Copy every record word for word.

*** Opening of DATA FOR THIS TASK ***

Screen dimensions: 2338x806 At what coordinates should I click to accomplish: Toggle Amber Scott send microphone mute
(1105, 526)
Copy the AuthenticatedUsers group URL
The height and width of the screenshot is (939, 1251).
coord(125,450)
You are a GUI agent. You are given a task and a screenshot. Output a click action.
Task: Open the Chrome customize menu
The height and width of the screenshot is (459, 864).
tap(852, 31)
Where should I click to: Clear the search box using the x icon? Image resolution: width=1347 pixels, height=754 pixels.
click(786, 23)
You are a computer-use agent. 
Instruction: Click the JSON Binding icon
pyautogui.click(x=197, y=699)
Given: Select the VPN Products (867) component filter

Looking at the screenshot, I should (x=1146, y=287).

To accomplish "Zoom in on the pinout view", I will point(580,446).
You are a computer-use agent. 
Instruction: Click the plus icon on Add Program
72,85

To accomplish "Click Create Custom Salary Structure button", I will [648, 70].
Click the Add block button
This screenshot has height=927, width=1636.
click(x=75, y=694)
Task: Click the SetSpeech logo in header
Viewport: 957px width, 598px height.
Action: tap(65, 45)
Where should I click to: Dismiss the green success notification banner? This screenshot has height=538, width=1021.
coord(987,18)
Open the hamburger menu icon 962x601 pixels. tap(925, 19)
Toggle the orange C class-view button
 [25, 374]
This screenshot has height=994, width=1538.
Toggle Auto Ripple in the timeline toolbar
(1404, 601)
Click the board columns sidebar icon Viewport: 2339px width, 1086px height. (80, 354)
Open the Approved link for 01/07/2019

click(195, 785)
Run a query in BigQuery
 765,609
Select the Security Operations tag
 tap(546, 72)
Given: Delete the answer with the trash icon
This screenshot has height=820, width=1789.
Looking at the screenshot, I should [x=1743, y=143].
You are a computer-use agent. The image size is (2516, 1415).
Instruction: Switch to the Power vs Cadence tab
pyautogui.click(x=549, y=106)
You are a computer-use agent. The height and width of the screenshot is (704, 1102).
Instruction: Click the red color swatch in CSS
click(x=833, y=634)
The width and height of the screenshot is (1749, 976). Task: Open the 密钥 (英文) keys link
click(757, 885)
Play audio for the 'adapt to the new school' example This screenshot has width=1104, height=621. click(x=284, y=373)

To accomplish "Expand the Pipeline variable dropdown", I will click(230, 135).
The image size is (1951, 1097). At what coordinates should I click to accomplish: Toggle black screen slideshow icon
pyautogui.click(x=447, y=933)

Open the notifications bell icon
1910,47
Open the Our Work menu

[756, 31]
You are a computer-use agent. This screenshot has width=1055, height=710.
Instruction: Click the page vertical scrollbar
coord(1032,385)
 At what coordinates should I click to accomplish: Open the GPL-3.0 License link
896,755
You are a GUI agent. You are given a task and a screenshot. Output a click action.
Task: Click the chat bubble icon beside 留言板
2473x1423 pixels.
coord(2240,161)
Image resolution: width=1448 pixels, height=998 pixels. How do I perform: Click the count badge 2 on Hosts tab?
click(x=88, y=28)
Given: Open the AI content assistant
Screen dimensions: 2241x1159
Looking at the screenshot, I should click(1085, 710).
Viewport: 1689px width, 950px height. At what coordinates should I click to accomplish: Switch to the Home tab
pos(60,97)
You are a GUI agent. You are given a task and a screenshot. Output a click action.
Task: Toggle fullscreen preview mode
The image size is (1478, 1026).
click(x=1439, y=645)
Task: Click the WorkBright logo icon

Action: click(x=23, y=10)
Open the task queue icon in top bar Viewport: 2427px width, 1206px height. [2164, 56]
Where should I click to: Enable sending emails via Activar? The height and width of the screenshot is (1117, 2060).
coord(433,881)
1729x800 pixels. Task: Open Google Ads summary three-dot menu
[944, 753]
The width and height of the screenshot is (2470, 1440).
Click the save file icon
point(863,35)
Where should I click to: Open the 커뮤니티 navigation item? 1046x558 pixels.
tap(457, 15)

*** Close of DATA FOR THIS TASK ***

> **OUTPUT OF THE TASK**:
Screen dimensions: 2338x806 At what coordinates should I click to accomplish: Toggle Amber Scott send microphone mute
(1105, 526)
Copy the AuthenticatedUsers group URL
The height and width of the screenshot is (939, 1251).
coord(125,450)
You are a GUI agent. You are given a task and a screenshot. Output a click action.
Task: Open the Chrome customize menu
The height and width of the screenshot is (459, 864).
tap(852, 31)
Where should I click to: Clear the search box using the x icon? Image resolution: width=1347 pixels, height=754 pixels.
click(786, 23)
You are a computer-use agent. 
Instruction: Click the JSON Binding icon
pyautogui.click(x=197, y=699)
Given: Select the VPN Products (867) component filter

Looking at the screenshot, I should (x=1146, y=287).

To accomplish "Zoom in on the pinout view", I will point(580,446).
You are a computer-use agent. 
Instruction: Click the plus icon on Add Program
72,85

To accomplish "Click Create Custom Salary Structure button", I will [648, 70].
Click the Add block button
This screenshot has height=927, width=1636.
click(x=75, y=694)
Task: Click the SetSpeech logo in header
Viewport: 957px width, 598px height.
Action: tap(65, 45)
Where should I click to: Dismiss the green success notification banner? This screenshot has height=538, width=1021.
coord(987,18)
Open the hamburger menu icon 962x601 pixels. tap(925, 19)
Toggle the orange C class-view button
 [25, 374]
This screenshot has height=994, width=1538.
Toggle Auto Ripple in the timeline toolbar
(1404, 601)
Click the board columns sidebar icon Viewport: 2339px width, 1086px height. (80, 354)
Open the Approved link for 01/07/2019

click(195, 785)
Run a query in BigQuery
 765,609
Select the Security Operations tag
 tap(546, 72)
Given: Delete the answer with the trash icon
This screenshot has height=820, width=1789.
Looking at the screenshot, I should [x=1743, y=143].
You are a computer-use agent. The image size is (2516, 1415).
Instruction: Switch to the Power vs Cadence tab
pyautogui.click(x=549, y=106)
You are a computer-use agent. The height and width of the screenshot is (704, 1102).
Instruction: Click the red color swatch in CSS
click(x=833, y=634)
The width and height of the screenshot is (1749, 976). Task: Open the 密钥 (英文) keys link
click(757, 885)
Play audio for the 'adapt to the new school' example This screenshot has width=1104, height=621. click(x=284, y=373)

To accomplish "Expand the Pipeline variable dropdown", I will click(230, 135).
The image size is (1951, 1097). At what coordinates should I click to accomplish: Toggle black screen slideshow icon
pyautogui.click(x=447, y=933)

Open the notifications bell icon
1910,47
Open the Our Work menu

[756, 31]
You are a computer-use agent. This screenshot has width=1055, height=710.
Instruction: Click the page vertical scrollbar
coord(1032,385)
 At what coordinates should I click to accomplish: Open the GPL-3.0 License link
896,755
You are a GUI agent. You are given a task and a screenshot. Output a click action.
Task: Click the chat bubble icon beside 留言板
2473x1423 pixels.
coord(2240,161)
Image resolution: width=1448 pixels, height=998 pixels. How do I perform: Click the count badge 2 on Hosts tab?
click(x=88, y=28)
Given: Open the AI content assistant
Screen dimensions: 2241x1159
Looking at the screenshot, I should click(1085, 710).
Viewport: 1689px width, 950px height. At what coordinates should I click to accomplish: Switch to the Home tab
pos(60,97)
You are a GUI agent. You are given a task and a screenshot. Output a click action.
Task: Toggle fullscreen preview mode
The image size is (1478, 1026).
click(x=1439, y=645)
Task: Click the WorkBright logo icon

Action: click(x=23, y=10)
Open the task queue icon in top bar Viewport: 2427px width, 1206px height. [2164, 56]
Where should I click to: Enable sending emails via Activar? The height and width of the screenshot is (1117, 2060).
coord(433,881)
1729x800 pixels. Task: Open Google Ads summary three-dot menu
[944, 753]
The width and height of the screenshot is (2470, 1440).
Click the save file icon
point(863,35)
Where should I click to: Open the 커뮤니티 navigation item? 1046x558 pixels.
tap(457, 15)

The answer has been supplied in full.